Your task is to copy all of the data exactly.

*** Opening of Data shown ***

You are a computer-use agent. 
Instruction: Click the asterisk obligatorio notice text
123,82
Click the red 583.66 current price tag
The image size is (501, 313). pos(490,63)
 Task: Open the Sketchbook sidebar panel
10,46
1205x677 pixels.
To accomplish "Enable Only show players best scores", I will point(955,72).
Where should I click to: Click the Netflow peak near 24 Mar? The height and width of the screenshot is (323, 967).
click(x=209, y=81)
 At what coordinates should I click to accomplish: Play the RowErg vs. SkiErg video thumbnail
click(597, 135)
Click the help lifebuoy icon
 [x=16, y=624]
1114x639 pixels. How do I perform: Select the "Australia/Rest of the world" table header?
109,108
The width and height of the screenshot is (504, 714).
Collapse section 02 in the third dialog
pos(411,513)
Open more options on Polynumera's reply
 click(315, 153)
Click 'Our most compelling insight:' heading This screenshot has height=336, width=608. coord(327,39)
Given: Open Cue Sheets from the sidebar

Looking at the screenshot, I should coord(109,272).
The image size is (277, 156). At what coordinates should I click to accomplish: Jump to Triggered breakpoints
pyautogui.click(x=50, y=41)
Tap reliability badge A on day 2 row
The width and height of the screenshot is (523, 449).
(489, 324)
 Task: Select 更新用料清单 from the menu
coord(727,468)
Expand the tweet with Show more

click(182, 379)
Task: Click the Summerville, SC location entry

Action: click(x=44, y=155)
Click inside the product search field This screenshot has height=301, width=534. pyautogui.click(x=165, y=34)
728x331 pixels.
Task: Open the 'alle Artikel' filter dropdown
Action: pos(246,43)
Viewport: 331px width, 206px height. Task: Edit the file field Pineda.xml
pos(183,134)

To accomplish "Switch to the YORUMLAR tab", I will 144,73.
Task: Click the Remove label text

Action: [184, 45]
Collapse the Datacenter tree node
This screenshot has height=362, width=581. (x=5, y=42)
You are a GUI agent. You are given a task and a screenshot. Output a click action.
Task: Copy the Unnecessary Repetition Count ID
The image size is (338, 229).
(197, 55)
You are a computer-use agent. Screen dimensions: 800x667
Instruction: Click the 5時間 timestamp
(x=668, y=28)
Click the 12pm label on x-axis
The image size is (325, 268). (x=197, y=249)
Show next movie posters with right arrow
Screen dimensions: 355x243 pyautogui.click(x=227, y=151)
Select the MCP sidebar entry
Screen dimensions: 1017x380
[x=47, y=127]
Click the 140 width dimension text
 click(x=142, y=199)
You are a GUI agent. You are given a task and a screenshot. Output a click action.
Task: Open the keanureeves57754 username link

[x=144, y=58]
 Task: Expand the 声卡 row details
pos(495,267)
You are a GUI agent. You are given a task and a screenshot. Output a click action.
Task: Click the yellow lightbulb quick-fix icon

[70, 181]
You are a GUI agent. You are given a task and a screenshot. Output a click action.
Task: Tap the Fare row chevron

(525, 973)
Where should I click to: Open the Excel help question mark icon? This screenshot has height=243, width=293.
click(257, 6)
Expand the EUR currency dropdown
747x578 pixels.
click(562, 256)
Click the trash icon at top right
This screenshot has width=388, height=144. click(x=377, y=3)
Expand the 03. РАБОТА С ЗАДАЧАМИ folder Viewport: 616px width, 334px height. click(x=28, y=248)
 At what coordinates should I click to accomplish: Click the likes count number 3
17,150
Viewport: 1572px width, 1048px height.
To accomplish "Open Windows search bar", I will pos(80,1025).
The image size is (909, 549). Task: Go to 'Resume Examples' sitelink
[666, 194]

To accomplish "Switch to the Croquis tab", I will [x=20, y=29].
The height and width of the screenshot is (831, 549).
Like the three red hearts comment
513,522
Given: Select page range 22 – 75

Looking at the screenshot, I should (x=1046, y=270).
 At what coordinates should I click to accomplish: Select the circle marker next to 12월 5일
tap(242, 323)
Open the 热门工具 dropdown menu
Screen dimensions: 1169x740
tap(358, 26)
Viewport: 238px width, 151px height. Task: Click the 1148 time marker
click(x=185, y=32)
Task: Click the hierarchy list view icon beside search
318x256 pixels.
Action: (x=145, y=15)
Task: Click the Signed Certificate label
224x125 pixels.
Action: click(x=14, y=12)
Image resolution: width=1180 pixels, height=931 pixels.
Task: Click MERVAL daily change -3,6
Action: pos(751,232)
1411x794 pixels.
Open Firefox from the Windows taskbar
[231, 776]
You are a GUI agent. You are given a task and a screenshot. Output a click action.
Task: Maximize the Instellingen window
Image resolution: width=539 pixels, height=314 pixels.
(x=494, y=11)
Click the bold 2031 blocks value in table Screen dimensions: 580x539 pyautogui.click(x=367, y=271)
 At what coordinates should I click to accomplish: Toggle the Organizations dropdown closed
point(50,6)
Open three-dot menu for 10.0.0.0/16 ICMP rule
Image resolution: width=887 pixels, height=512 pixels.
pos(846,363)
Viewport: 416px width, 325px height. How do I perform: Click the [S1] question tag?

*** Close of Data shown ***

:: Finished exercise ::
You are a computer-use agent. 
Instruction: Click the asterisk obligatorio notice text
123,82
Click the red 583.66 current price tag
The image size is (501, 313). pos(490,63)
 Task: Open the Sketchbook sidebar panel
10,46
1205x677 pixels.
To accomplish "Enable Only show players best scores", I will point(955,72).
Where should I click to: Click the Netflow peak near 24 Mar? The height and width of the screenshot is (323, 967).
click(x=209, y=81)
 At what coordinates should I click to accomplish: Play the RowErg vs. SkiErg video thumbnail
click(597, 135)
Click the help lifebuoy icon
 [x=16, y=624]
1114x639 pixels. How do I perform: Select the "Australia/Rest of the world" table header?
109,108
The width and height of the screenshot is (504, 714).
Collapse section 02 in the third dialog
pos(411,513)
Open more options on Polynumera's reply
 click(315, 153)
Click 'Our most compelling insight:' heading This screenshot has height=336, width=608. coord(327,39)
Given: Open Cue Sheets from the sidebar

Looking at the screenshot, I should coord(109,272).
The image size is (277, 156). At what coordinates should I click to accomplish: Jump to Triggered breakpoints
pyautogui.click(x=50, y=41)
Tap reliability badge A on day 2 row
The width and height of the screenshot is (523, 449).
(489, 324)
 Task: Select 更新用料清单 from the menu
coord(727,468)
Expand the tweet with Show more

click(182, 379)
Task: Click the Summerville, SC location entry

Action: click(x=44, y=155)
Click inside the product search field This screenshot has height=301, width=534. pyautogui.click(x=165, y=34)
728x331 pixels.
Task: Open the 'alle Artikel' filter dropdown
Action: pos(246,43)
Viewport: 331px width, 206px height. Task: Edit the file field Pineda.xml
pos(183,134)

To accomplish "Switch to the YORUMLAR tab", I will 144,73.
Task: Click the Remove label text

Action: [184, 45]
Collapse the Datacenter tree node
This screenshot has height=362, width=581. (x=5, y=42)
You are a GUI agent. You are given a task and a screenshot. Output a click action.
Task: Copy the Unnecessary Repetition Count ID
The image size is (338, 229).
(197, 55)
You are a computer-use agent. Screen dimensions: 800x667
Instruction: Click the 5時間 timestamp
(x=668, y=28)
Click the 12pm label on x-axis
The image size is (325, 268). (x=197, y=249)
Show next movie posters with right arrow
Screen dimensions: 355x243 pyautogui.click(x=227, y=151)
Select the MCP sidebar entry
Screen dimensions: 1017x380
[x=47, y=127]
Click the 140 width dimension text
 click(x=142, y=199)
You are a GUI agent. You are given a task and a screenshot. Output a click action.
Task: Open the keanureeves57754 username link

[x=144, y=58]
 Task: Expand the 声卡 row details
pos(495,267)
You are a GUI agent. You are given a task and a screenshot. Output a click action.
Task: Click the yellow lightbulb quick-fix icon

[70, 181]
You are a GUI agent. You are given a task and a screenshot. Output a click action.
Task: Tap the Fare row chevron

(525, 973)
Where should I click to: Open the Excel help question mark icon? This screenshot has height=243, width=293.
click(257, 6)
Expand the EUR currency dropdown
747x578 pixels.
click(562, 256)
Click the trash icon at top right
This screenshot has width=388, height=144. click(x=377, y=3)
Expand the 03. РАБОТА С ЗАДАЧАМИ folder Viewport: 616px width, 334px height. click(x=28, y=248)
 At what coordinates should I click to accomplish: Click the likes count number 3
17,150
Viewport: 1572px width, 1048px height.
To accomplish "Open Windows search bar", I will pos(80,1025).
The image size is (909, 549). Task: Go to 'Resume Examples' sitelink
[666, 194]

To accomplish "Switch to the Croquis tab", I will [x=20, y=29].
The height and width of the screenshot is (831, 549).
Like the three red hearts comment
513,522
Given: Select page range 22 – 75

Looking at the screenshot, I should (x=1046, y=270).
 At what coordinates should I click to accomplish: Select the circle marker next to 12월 5일
tap(242, 323)
Open the 热门工具 dropdown menu
Screen dimensions: 1169x740
tap(358, 26)
Viewport: 238px width, 151px height. Task: Click the 1148 time marker
click(x=185, y=32)
Task: Click the hierarchy list view icon beside search
318x256 pixels.
Action: (x=145, y=15)
Task: Click the Signed Certificate label
224x125 pixels.
Action: click(x=14, y=12)
Image resolution: width=1180 pixels, height=931 pixels.
Task: Click MERVAL daily change -3,6
Action: pos(751,232)
1411x794 pixels.
Open Firefox from the Windows taskbar
[231, 776]
You are a GUI agent. You are given a task and a screenshot. Output a click action.
Task: Maximize the Instellingen window
Image resolution: width=539 pixels, height=314 pixels.
(x=494, y=11)
Click the bold 2031 blocks value in table Screen dimensions: 580x539 pyautogui.click(x=367, y=271)
 At what coordinates should I click to accomplish: Toggle the Organizations dropdown closed
point(50,6)
Open three-dot menu for 10.0.0.0/16 ICMP rule
Image resolution: width=887 pixels, height=512 pixels.
pos(846,363)
Viewport: 416px width, 325px height. How do I perform: Click the [S1] question tag?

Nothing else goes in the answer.